Alors, pourquoi vous – qui êtes tellement différent·e·s des autres – ne consommeriez-vous pas la même chose que les autres ? La publicité flatte la plus grande crainte de l’être moderne : être accepté·e par les autres tout en ayant l’impression d’être atypique, épique, au-dessus de cette masse homogénéisée.

Mais loin de l’individu rationnel faisant un choix libre et conscient, notre consommation participe à la construction de notre identité et témoigne de notre place dans la société.

La consommation, une violence symbolique

Le portrait de ce couple de gilets jaunes dans le journal Le Monde est révélateur des rapports de classe entretenus par la publicité et la consommation. Ce couple faisait part aux journalistes du Monde de leur difficulté à boucler leurs fins de mois, ce qui n’a pas manqué de soulever de vives critiques chez une partie des lecteurs·rice·s de ce même journal. Ces dernier·e·s, issu·e·s principalement des classes aisées, ne comprenaient pas la difficulté de ce couple à joindre les deux bouts.
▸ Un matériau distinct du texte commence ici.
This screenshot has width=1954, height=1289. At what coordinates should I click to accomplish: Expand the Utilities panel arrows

Plus encore, iels s’indignaient des dépenses du couple et de leur incapacité à gérer correctement leur budget.

Ces réactions témoignent d’une véritable violence symbolique, c’est-à-dire le processus qui fait passer pour naturel et donc légitime le rapport de domination entre classes sociales. Si les pauvres sont pauvres, c’est simplement de leur faute, de leur incapacité à gérer correctement un budget. Si les pauvres restent pauvres, c’est parce qu’ils dépensent trop, qu’ils consomment mal.
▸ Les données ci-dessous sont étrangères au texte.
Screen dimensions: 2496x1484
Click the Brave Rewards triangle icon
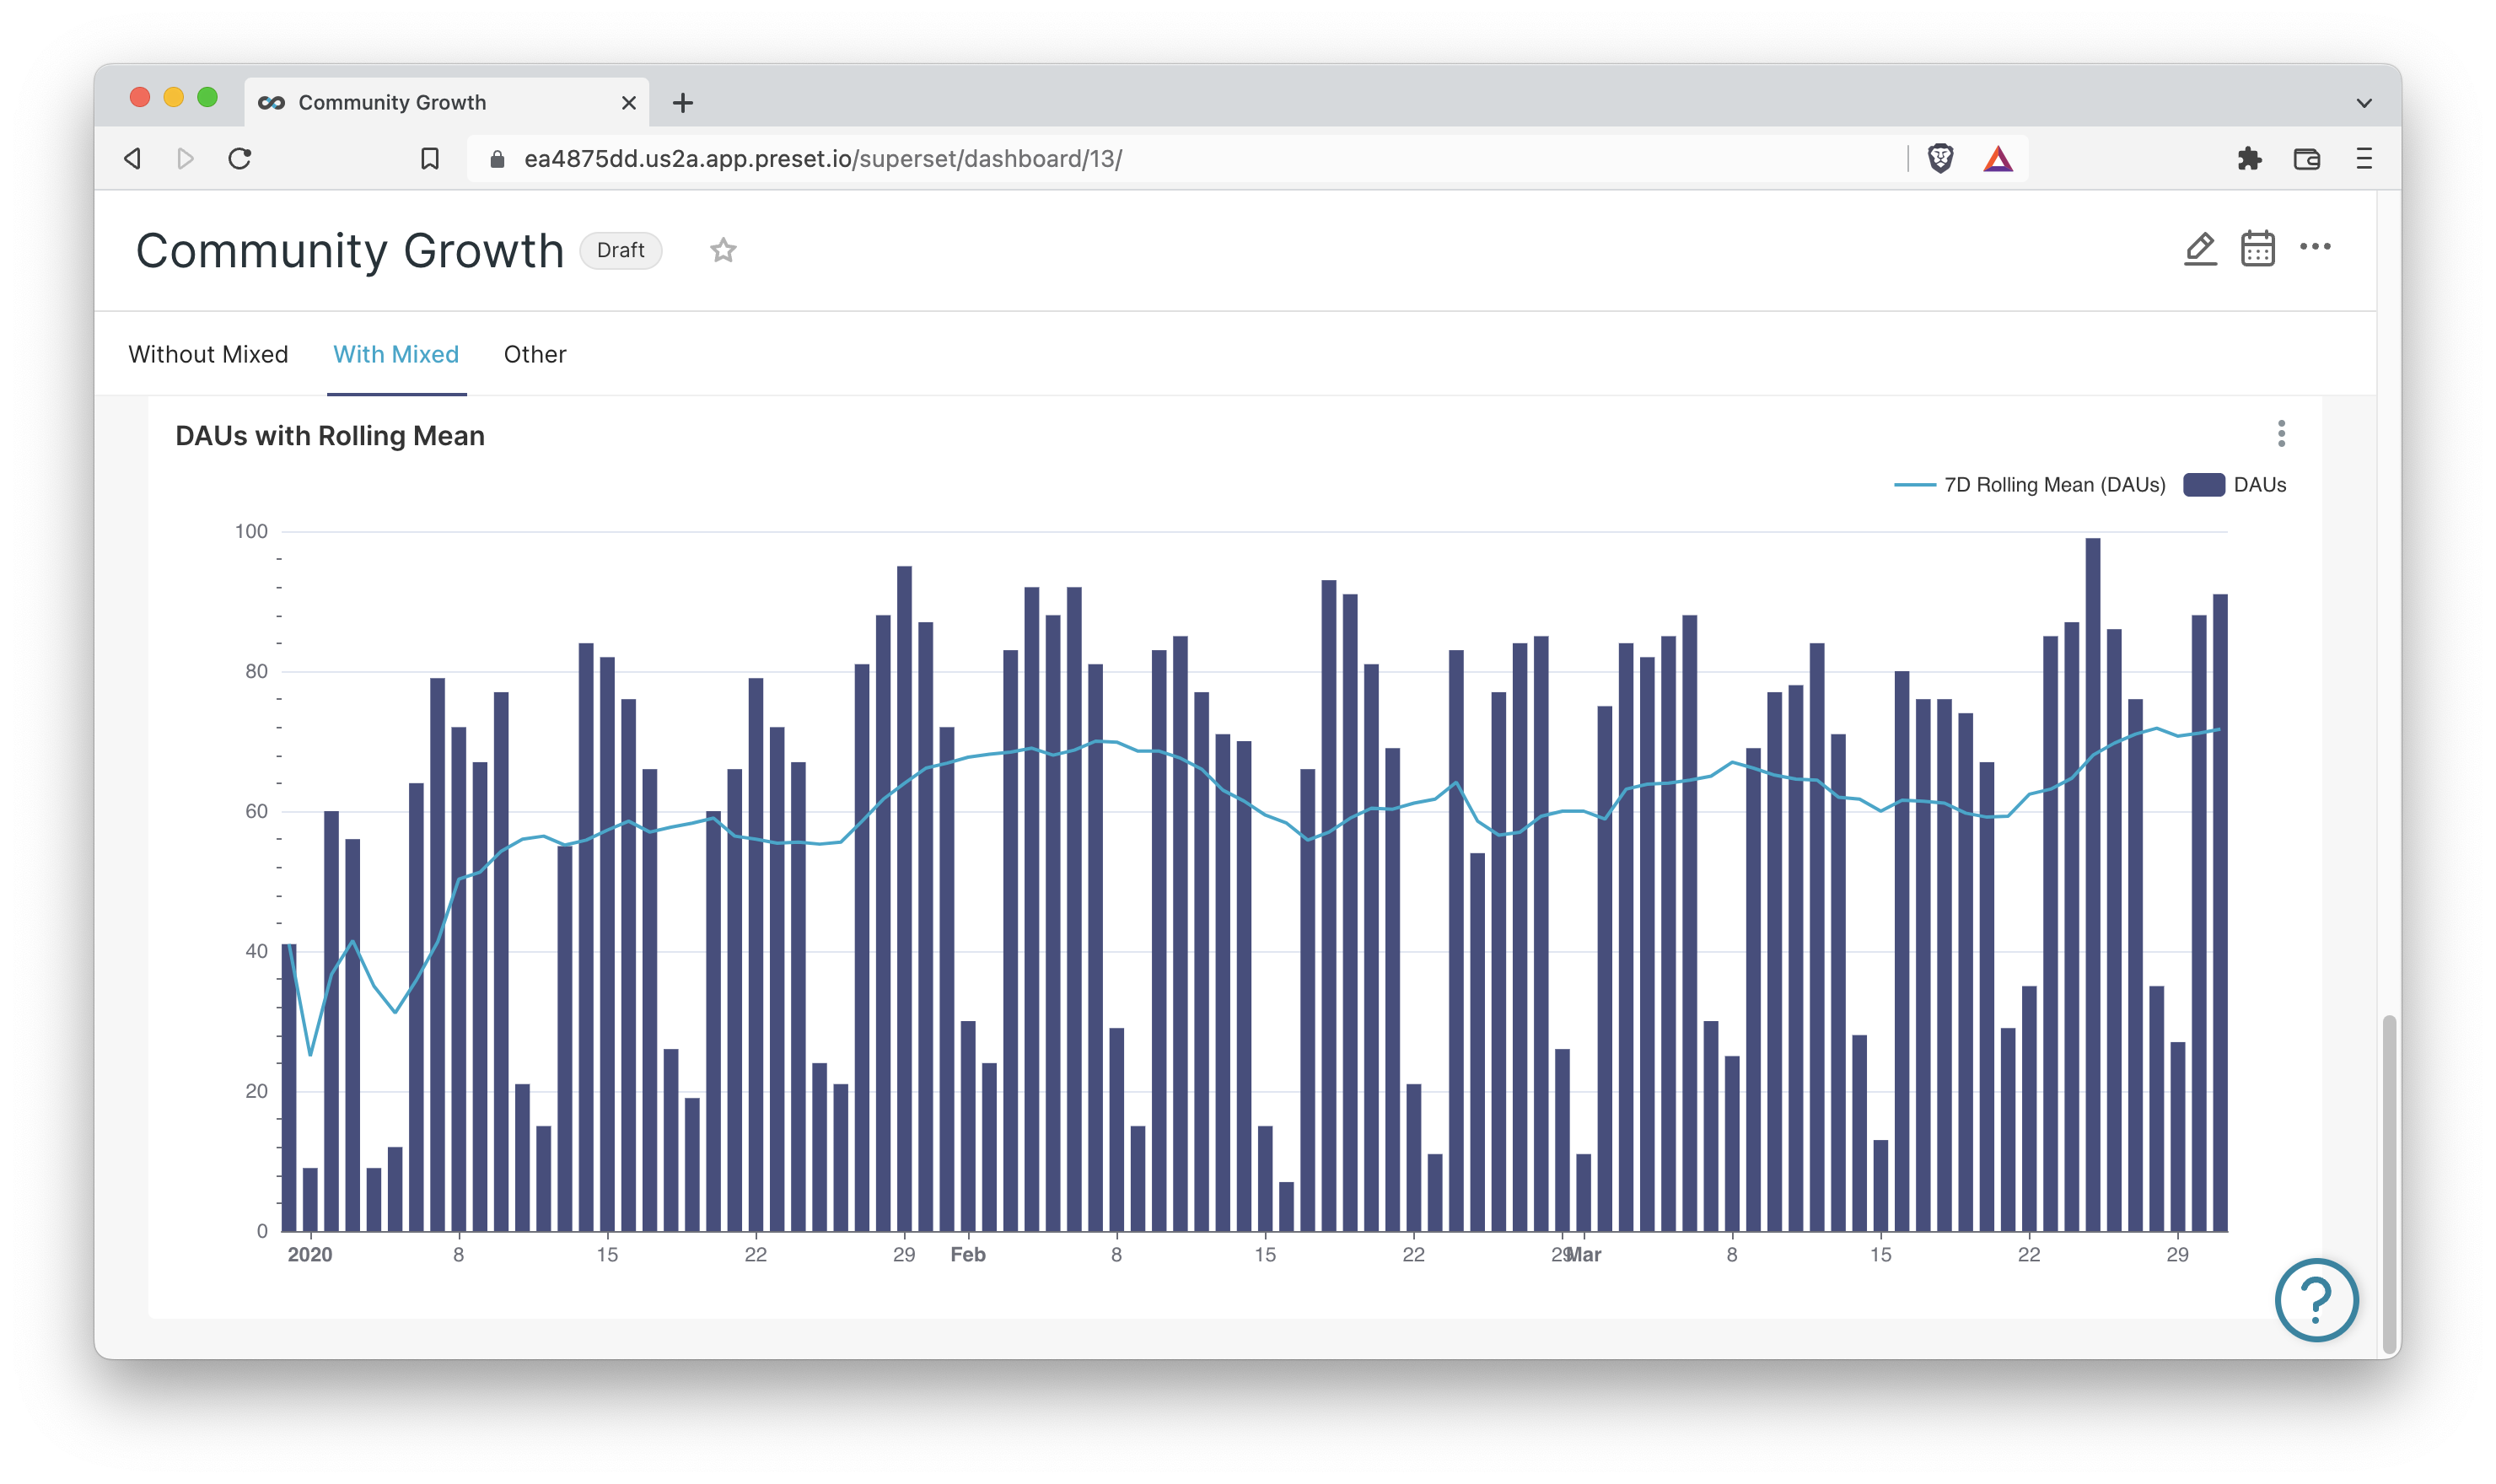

à l’inverse, les classes populaires acceptent inconsciemment leur domination et intériorisent la vision du monde des classes supérieures. Les classes populaires veulent ressembler aux classes moyennes, les classes moyennes aux classes aisées. Ce phénomène est rendu possible par la consommation de masse, entretenu par l’omniprésence de la publicité.

Plus que répondre à nos besoins, la publicité crée des envies qui maintiennent des rapports de domination entre classes sociales. En faisant miroiter le désir de s’élever socialement, la consommation de masse participe à la domination des classes populaires, par la violence symbolique. En cette fin d’année, l’omniprésence de la publicité, bras armé de la consommation de masse, doit être considérée pour ce qu’elle est : un instrument au service des dominant‧e‧s.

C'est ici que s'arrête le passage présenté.